[KimDaBa] new feature: IPTC keywords

Eivind ekj at zet.no
Mon Oct 24 07:33:42 BST 2005


On Sunday 23 October 2005 22:02, Marco Molteni wrote:

> My idea was: how to go back to a unique property of film as opposed
> to digital: the fact that if you don't trust a print you can analyze
> the negative to see if there are modifications (putting aside the fact
> that a negative too can be modified).
>
> I though that the only way was for the camera to store a list of serial
> numbers and associated message digest (say MD5 or SHA or whatever).
>
> But then I hit a block because the question is: how do you trust the
> list that comes out of the camera? Did Canon solved this?

Not really. The Canon signed "Digital negatives" essentially work like 
this:

* Each camera comes with an embedded secret cryptographic key

* The corresponding public key is also delivered, aswell as stored by 
Canon, linked to the serial-number of the camera.

* When you tak a photo in raw-mode (asfar as I know only raw images can be 
signed, makes some sense since jpegs are lossy anyway) a secure hash of 
the image-data is computed, and digitally signed with the secret key, the 
resulting signature is stored in the raw-file.

Now, this works fairly well, assuming you can be certain that the 
cryptographic implementation is sane and -- crucially -- that the secret 
key really is known only to the innards of this particular camera.

But can you really ?

A user that -somehow- managed to extract the key from the camera would be 
able to photoshop "evidence" at will. Canon doesn't talk about this 
possibility -- for obvious reasons.

Canon themselves are also in a position to trivially compile a list 
somewhere containing all the secret keys embedded in cameras. It would be 
monumentally stupid of them to do so, but they are, as far as I can see 
(and I spent some time reading a fair portion of the available docs) not 
even anyway explicitly stating that they don't know the secret keys. (even 
if they *did* state it, how do you know it's true ?)

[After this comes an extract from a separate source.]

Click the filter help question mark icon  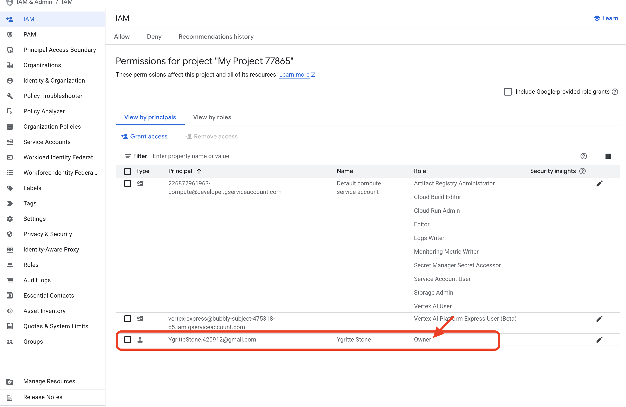(583, 156)
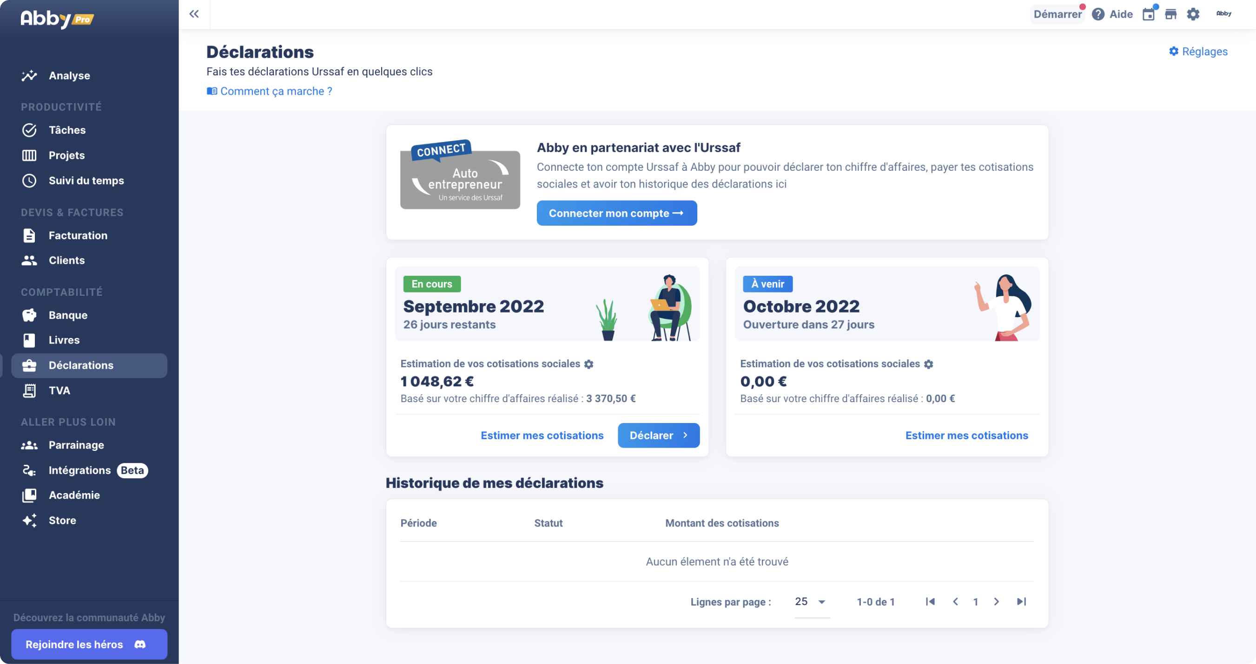Open the calendar icon in top bar

pyautogui.click(x=1148, y=14)
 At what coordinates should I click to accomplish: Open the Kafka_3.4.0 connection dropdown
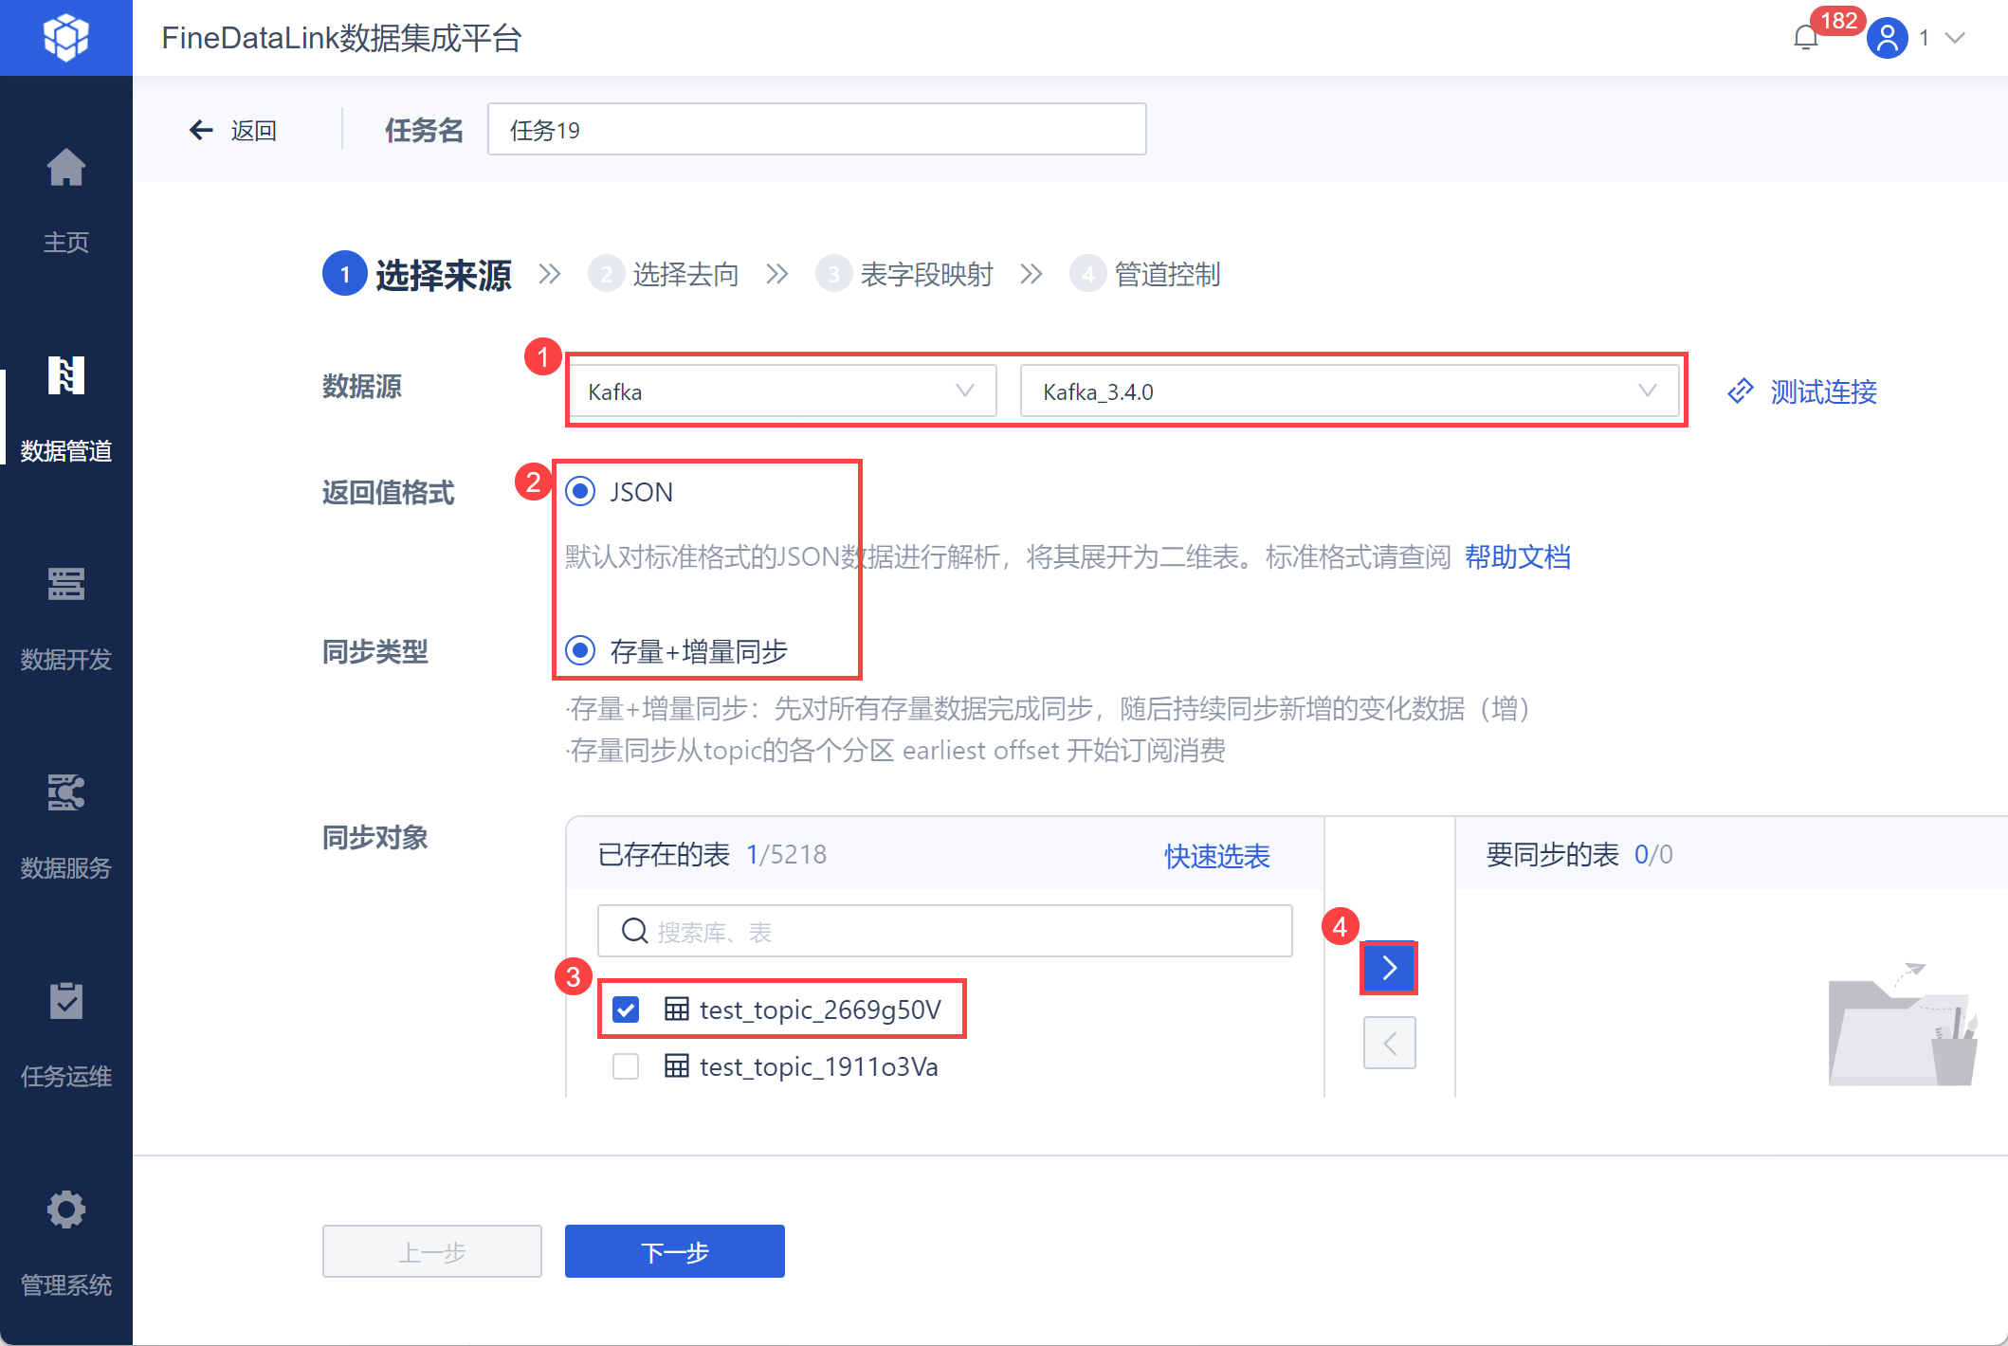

You also have to trust Canons (closed source, not publically reviewed, 
without any certification) cryptographic implementation, aswell as various 
companies delivering parts for Canon.

In short:

You can be fairly sure it'll stop your little sister from modifying one of 
your photos, without you noticiing it. I would *not* feel all that sure 
that Canon are unable to fake "my" photos, nor that the NSA can't produce 
a photoshopped "evidence"-photo that still checks out as legitimate.